Imran Khan said he was going to ask Sir Paul Condon, the Commissioner, to pay compensation after publication of the report into the murder investigation. But leading civil rights lawyers warned that the family could face yet another long battle.

Geoffrey Bindman, of Bindman and Partners, said the police may refuse to settle out of court for fear of setting a precedent and encouraging a series of other claims.

If they decided to fight the case it may have to go all the way to the European Court of Human Rights because of the necessity, under English law, to prove that the police had a duty of care to Stephen. Mr Bindman said the police may try to settle, but it would be dependent on agreeing a sum.

"It is a special case but there are others and I am sure that the police would be thinking of the prosecutors of other cases coming forward and opening the floodgates to similar claims.

"It might be that they would prefer to have the courts decide for that very reason and in that case it could be a long haul for the parents."

Anthony Scrivener QC said that on the face of it the Lawrences would have a hard time with a case of negligence as the police do not have a duty of care but he added that there could be ways around that. "If you could show that the police deliberately did not do something, then you could plead a breach of statutory duty. So, in this case, if you could show that they failed to carry out their duty because of race, then that would introduce a new element and that would be the way round it."

Speaking on BBC radio yesterday, Mr Khan said: "I will be writing to the Commissioner asking him to give compensation to the family for the way in which they have been treated during the course of this incompetent and grossly negligent murder investigation.

"If they do not respond satisfactorily I am prepared to give them seven days and after that we will then take the matter to court."

But Louise Christian, of Christian Fisher and Co, said that although she could not comment directly on the Lawrence case, English law states that applicants must establish that the police had a duty of care to the victim.

"The way the law stands at the moment, if you have not identified yourself as a potential victim in advance - by going to the police and saying that you need protection, then they do not owe you a duty of care so they are not being negligent," she said.

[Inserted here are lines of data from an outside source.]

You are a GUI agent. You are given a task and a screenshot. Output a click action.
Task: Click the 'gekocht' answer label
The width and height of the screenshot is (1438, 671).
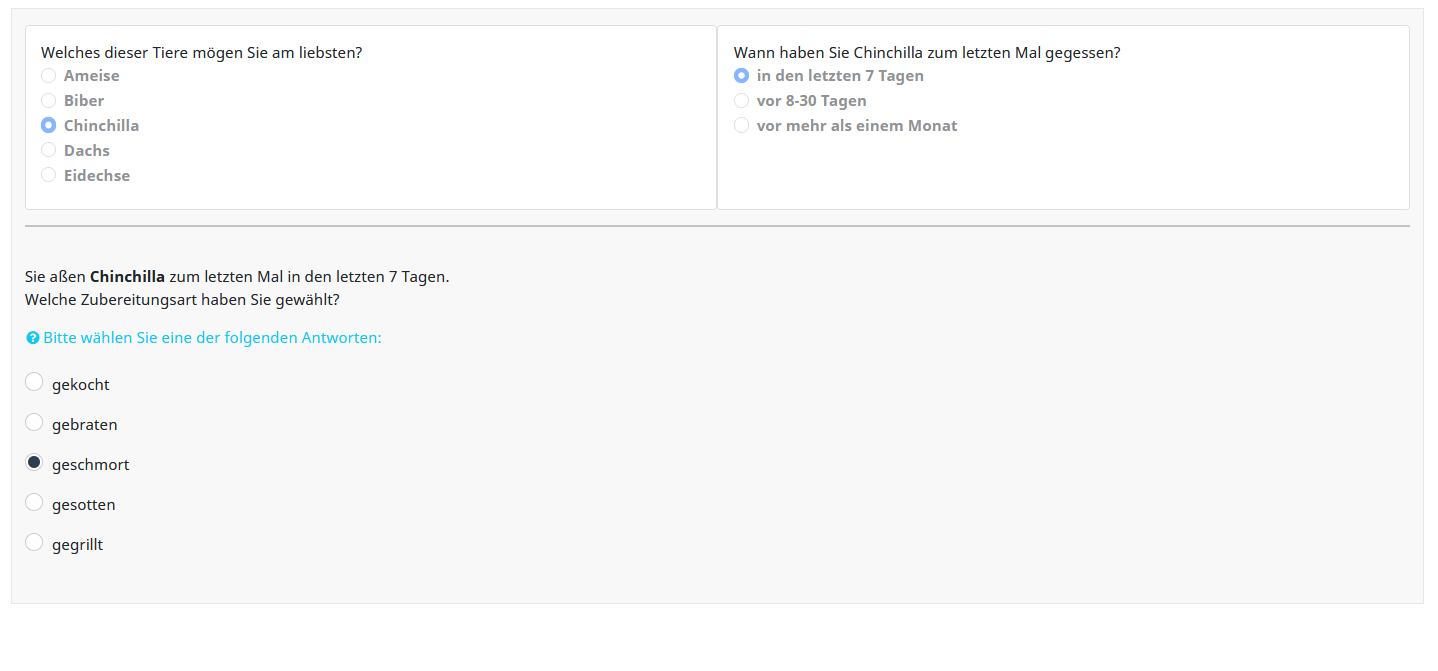coord(81,385)
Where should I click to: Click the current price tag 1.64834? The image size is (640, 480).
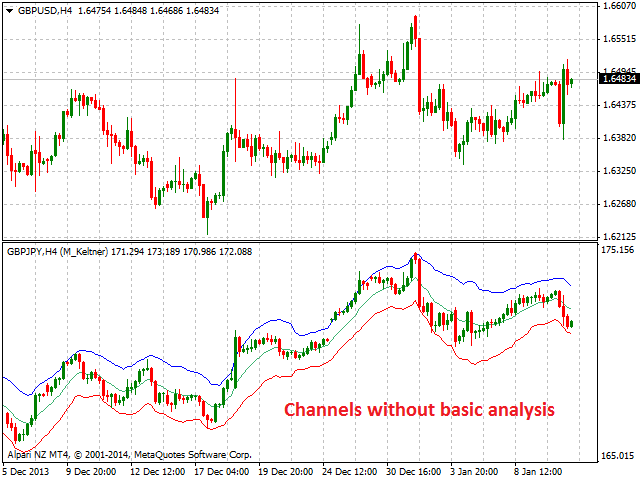[x=618, y=78]

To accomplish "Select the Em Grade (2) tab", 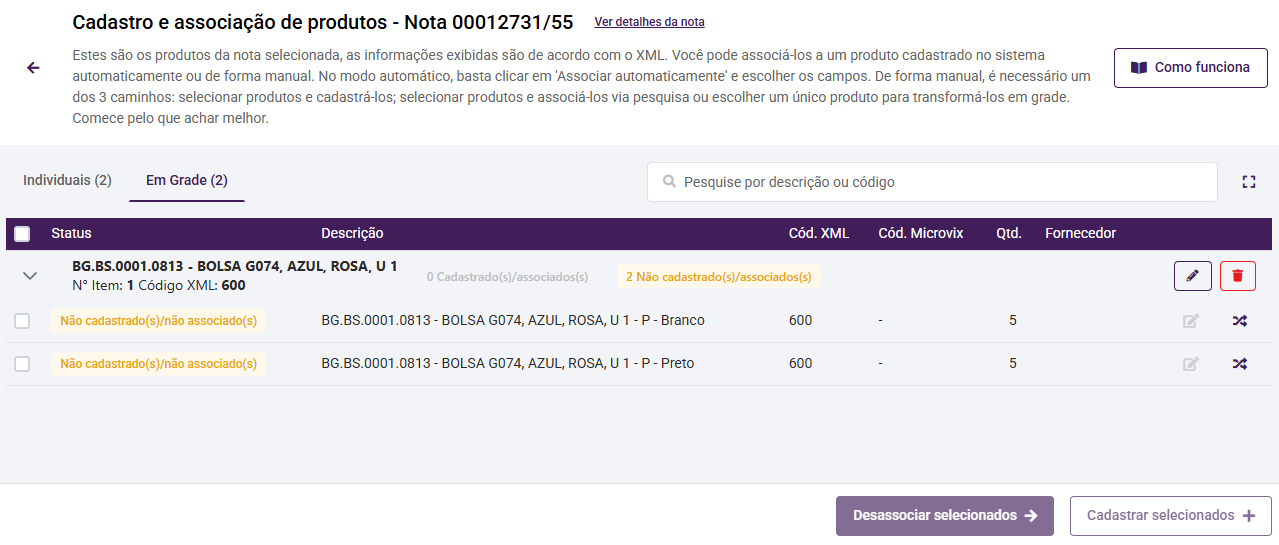I will tap(187, 181).
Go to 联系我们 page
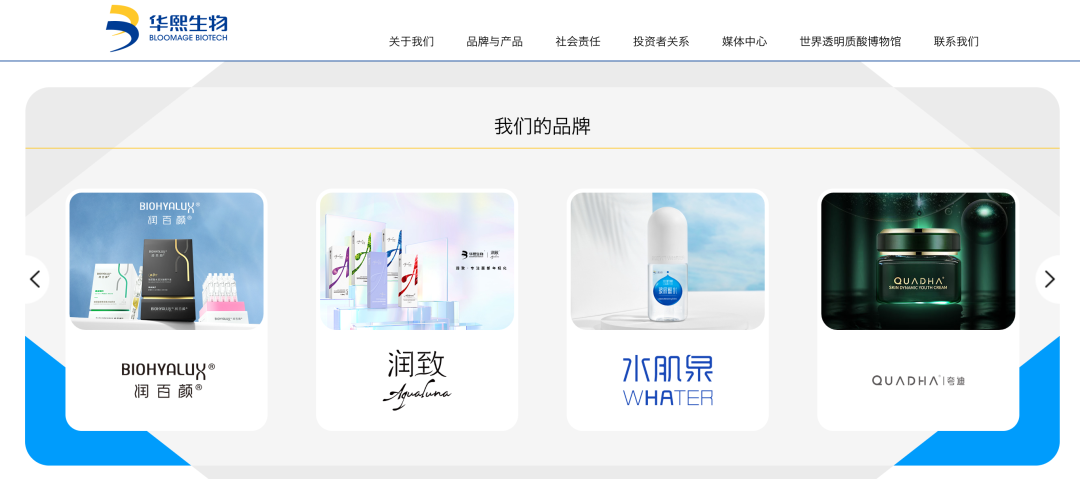 click(956, 41)
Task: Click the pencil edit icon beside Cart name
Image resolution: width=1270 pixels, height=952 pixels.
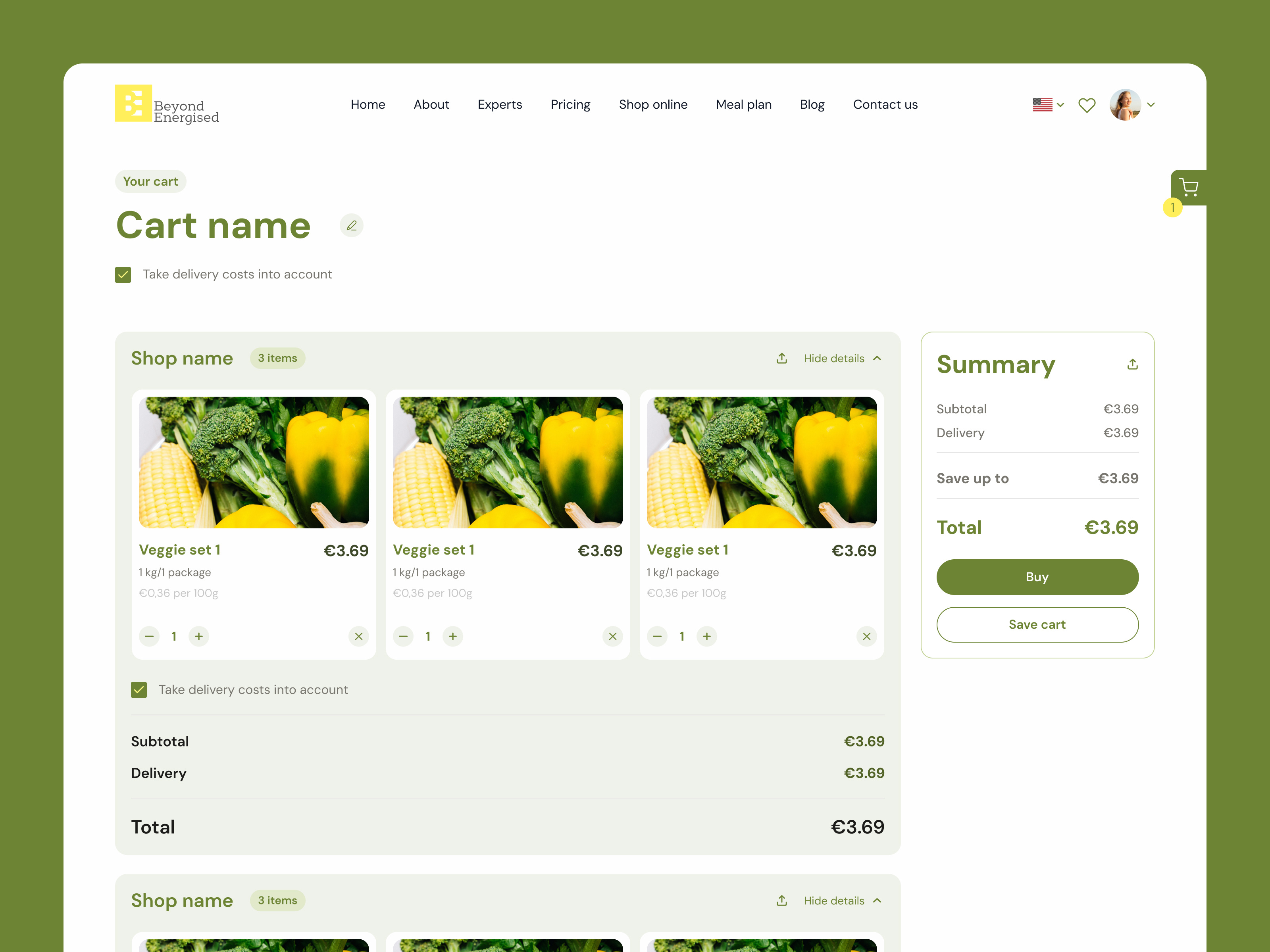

"The other aspect is what you can actually get compensation for and there are very restricted circumstances. The Hillsborough families could not get compensation for seeing their relatives on the television and you cannot get damages for bereavement or emotional distress unless you are present at a traumatic event."

But Ms Christian added that a recent case in the European Court of Human Rights had found that the police had a duty to carry out a proper investigation into an allegation of illegality. This means that the Lawrences may have a case but they would have to take their fight to Europe.

June Venters, a criminal lawyer and senior partner of Venters, said she believed the police would settle out of court. "I would say that if the police are shown in the civil courts to have behaved in a negligent manner and clearly they did owe a duty of care to the family, then the Lawrences would be entitled to compensation."

A Scotland Yard spokeswoman said: "As with any compensation claim, once a claim is received it will be very carefully considered."

The Home Office minister Paul Boateng refused to be drawn on the Lawrences claiming compensation, but acknowledged they had suffered a "grave and terrible wrong. They have been the victims of persistent and pernicious racism - institutional racism in terms of the investigation, actual racism in terms of the loss of their son," he said yesterday. The Government was not, he stressed, seeking to make scapegoats out of the Metropolitan Police.